Since I got rained out this morning I thought I would share how I work top water lures for trout and reds. This is my technique and it works all day long, but better in low light. You will get less school trout during the day but the trout that hit top water tend to be larger. Red fish love this action! Others have different methods but this works for me!
Get out before dawn in a boat/yak. If you are on shore, don’t stay in one spot - keep moving down the beach.
I use a 30lb braid (it’s like 6lb mono thin) and Berkley Lightning shock boat rods I got at Wal-mart, and spinner reels.
I use a 20LB Fluorocarbon leader. I tie a blood knot to at least 6 feet of leader. This makes the line completely invisible. The knot is so small it will cast easy.
I use Reel Magic before and after each trip. Stuff works, you want to cast a long way to cover lots of water and it helps. 
I use a swivel clip at the end of line to quickly change lures when I switch to soft plastic or to change lures. The loop you get with this on the end is great for the lure action.
I use Rapalla Skitterwalk, but Top Dog lures work as well. I prefer either the mullet color or speckled trout color. I used the size SSW11. Wal-Mart sells these.
Spend some time learning to cast the braid in the wind and to “Walk the dog”. It works! Remember you may be casting in the dark so work these issues out beforehand. Video: http://youtu.be/xp-GsDcDDp8
Many people never catch trout on top water. That is because trout try to stun their prey and they make a big splash doing the stun move on your lure. Often they will “pop” the lure without taking it. Most beginners set the hook on the strike. DON’T DO THAT! Wait for the pull, ignore the strike – when you get a pull then set the hooks! Red fish tend to inhale the lure so that’s not an issue!
Trout and reds are ambush feeders. If you are anchor you are not going to catch many. The best method is to get upwind from your fishing zone and drift through and out the other, being as quiet as possible.


----------



## bbarton13 (May 4, 2009)

Wirelessly posted (Iphone 4s)

Why do u use 30# briad?, you could get even farther cast with something smaller. I like to go with about 10# braid and also you should check out tatical angler clips. Havent used them yet but they look pretty sweet. Good post!


----------



## rfh21 (May 17, 2012)

As a top water fanatic I have an additional tip. As mentioned speck with often hit the lure without biting. In addition to not setting the hook, stop working the bait. Let it sit still for a couple seconds and then pop it one or two more times. The speck will come back around to finish the kill. If they don't do this within a few seconds, pop the lure a couple more times, simulating a stunned an injured bait fish. Sometimes even this won't work and you just resume the walk the dog retrieve. When the top water bite is on, another fish will be hitting your bait soon. Nothing more exciting than watching the fish strike. 

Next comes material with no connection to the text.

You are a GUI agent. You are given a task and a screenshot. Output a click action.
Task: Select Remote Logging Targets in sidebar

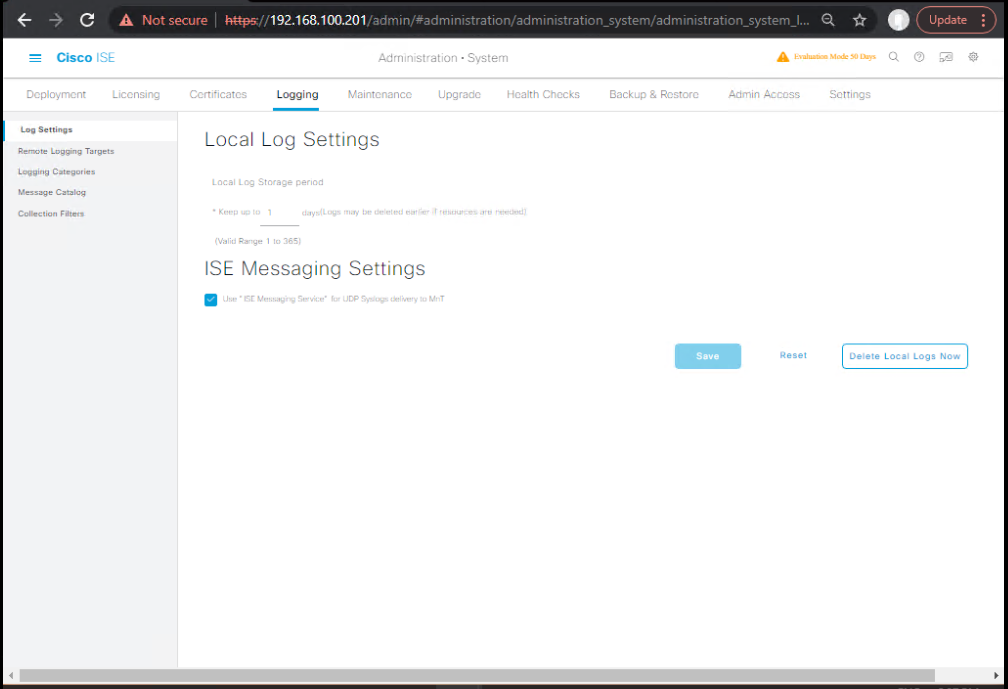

I don't use any special equipment when fishing top water aside from micro guides on my medium action 7' rod as a personal preference, just tie the bait straight to some 10# test. You can lose fish and lures this way though if the Spanish are running. The micro guides and light line gives the bait a little more responsiveness and a little better feel when working jigs and suspend baits.


----------



## Johnms (Nov 29, 2010)

one more thing - if you get into ladyfish, run your fingers down the leader. If you feel any nicks at all, retie or lose your $8.00 lure.


----------



## grizzlyadams (Jul 3, 2012)

Excellent post, thanks for sharing your knowledge!


----------



## Johnms (Nov 29, 2010)

*this mornings fun*

Caught on top water at 7:00 AM in Big Lagoon opposite Snug Harbor Condos, at the mouth of the inlet where the abandoned sailboat is located. (until this year this was a no motor zone) Always look for mullet jumping and bait fish action!


----------